According to the American Kennel Club (AKC) breed profile, the Shih Tzu typically weighs between nine and 16 pounds and stands less than 11 inches when fully grown. And some of that weight is hair!
This handy canine calorie counter can help you get a general sense of the total calories your adult Shih Tzu should be consuming each day.
Let’s say your Shih Tzu weighs nine pounds and has a moderate or typical activity level. Then the maximum number of calories (for general purposes) per day would be around 362 calories.
Now let’s say your Shih Tzu weighs 16 pounds and has a moderate activity level. The maximum caloric intake daily should be around 558 calories.
Of course, you want to work with your dog’s veterinarian to get a much more exact idea of how many calories your dog should take in daily since that number can vary based on life stage, gender, age, activity level, and overall health.

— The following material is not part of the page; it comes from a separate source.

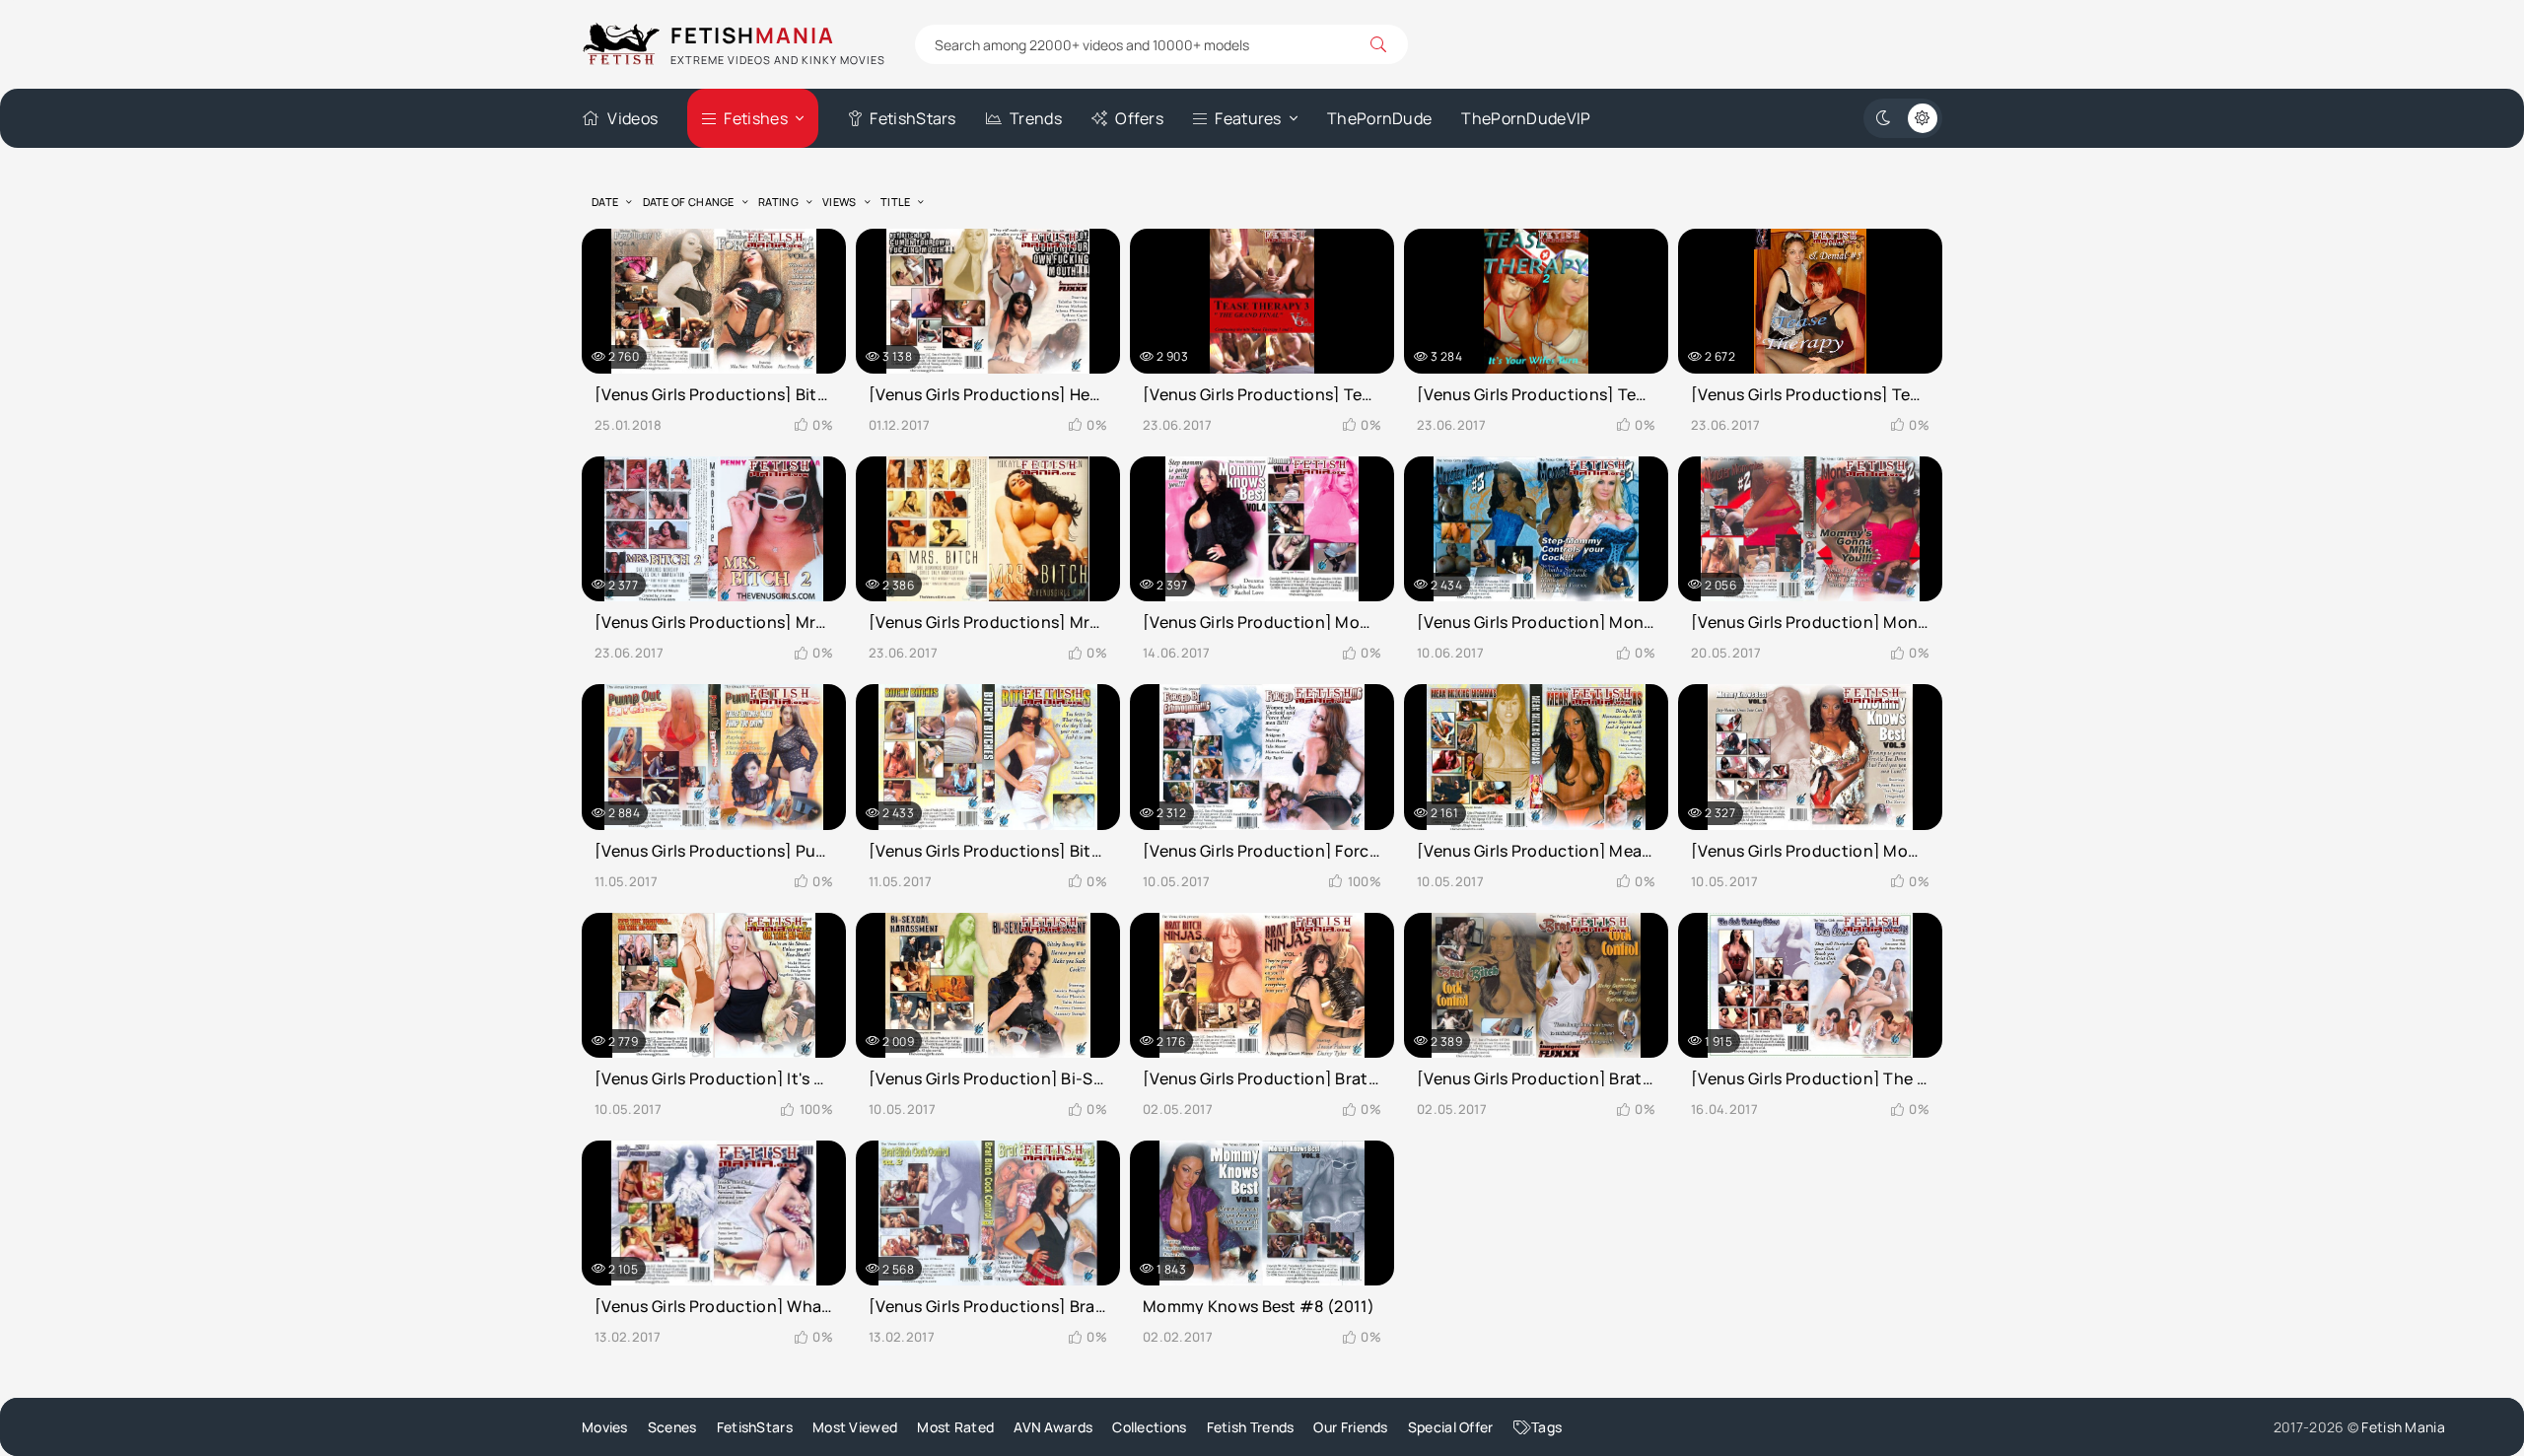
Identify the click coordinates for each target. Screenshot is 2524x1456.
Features (1248, 118)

But the general idea is for your dog to consume between 362 and 558 calories per day.
And since most of those calories should come from a complete and balanced toy breed dog food, you can start to see how carefully you will have to work bananas into the treat rotation to avoid causing your dog to gain weight.
Calculate How Many Banana Treat Calories Your Shih Tzu Consumes
According to Preventative Vet, you should make sure that at least 90 percent of your Shih Tzu’s daily diet, or caloric intake for that day, comes from treat foods.
The rest should come from complete and balanced dog food that is appropriate to a toy-sized dog breed like the Shih Tzu. (If you are a first-time Shih Tzu owner, your dog’s veterinarian can offer guidance about the best dog food to offer.)
From reading through the previous section here, you now know that based on your dog’s size, you should be aiming for anywhere from 362 to 558 calories per day (assuming your dog weighs between nine and 16 pounds).
This means that 90 percent of the calories you serve, or anywhere from 325 to 502 calories, should come from your dog’s staple food.
This doesn’t leave a huge margin for offering treat foods. Again, depending on your dog’s weight, treats should comprise just 36 to 56 calories per day.
The average banana contains 105 calories, which means you can never feed a whole banana without throwing off the balance of your dog’s daily complete and balanced nutrient intake.
A very large banana might contain nearly double that amount of calories, while a very small banana might be half that number of calories.
So you always have to adjust based on the 90 percent of calories that your Shih Tzu should be getting from their dog food and the number of calories coming from other treat foods you are also offering.
This is why it can be smart to offer banana as part of a weekly treat food rotation, so your dog gets the nutritional benefits without the risk of gaining too much weight from too many treats.
Know the Dangers of Feeding Banana to Your Shih Tzu
There are also some known risks of feeding a banana to your Shih Tzu, which we cover in this section.
Don’t ever offer the peel
The banana peel might not pose a significant health threat to a large dog breed. But to a tiny dog like the Shih Tzu, consuming any amount of banana peel could lead to a choking risk or an intestinal impaction.
Don’t let your dog eat too much banana
As we mentioned in the previous section here, if your Shih Tzu eats too much banana on top of their regular daily portion of dog food, there is a risk of weight gain as well as a nutritional imbalance.
Fun Dog-Friendly Banana Recipes to Try
In addition to feeding your Shih Tzu tasty raw plain banana rounds, you might want to try out these fun canine-friendly recipes.
Crunchy banana chips
Many health food stores sell banana chips, but you can also make your own by slicing the bananas very thinly and dip each one in un-sweetened fruit juice. This recipe from Snoot and Toebeans is perfect for dogs to enjoy.
Frozen banana treats
This yummy recipe from Life, Love, and Sugar makes a tasty banana peanut butter treat for your Shih Tzu.
Oatmeal banana dog biscuits
Since not all dogs tolerate peanut butter, this oatmeal banana dog biscuits recipe from Kitchen Concoctions offers another tasty option.
Now you know how to safely add banana to your Shih Tzu’s treat rotation.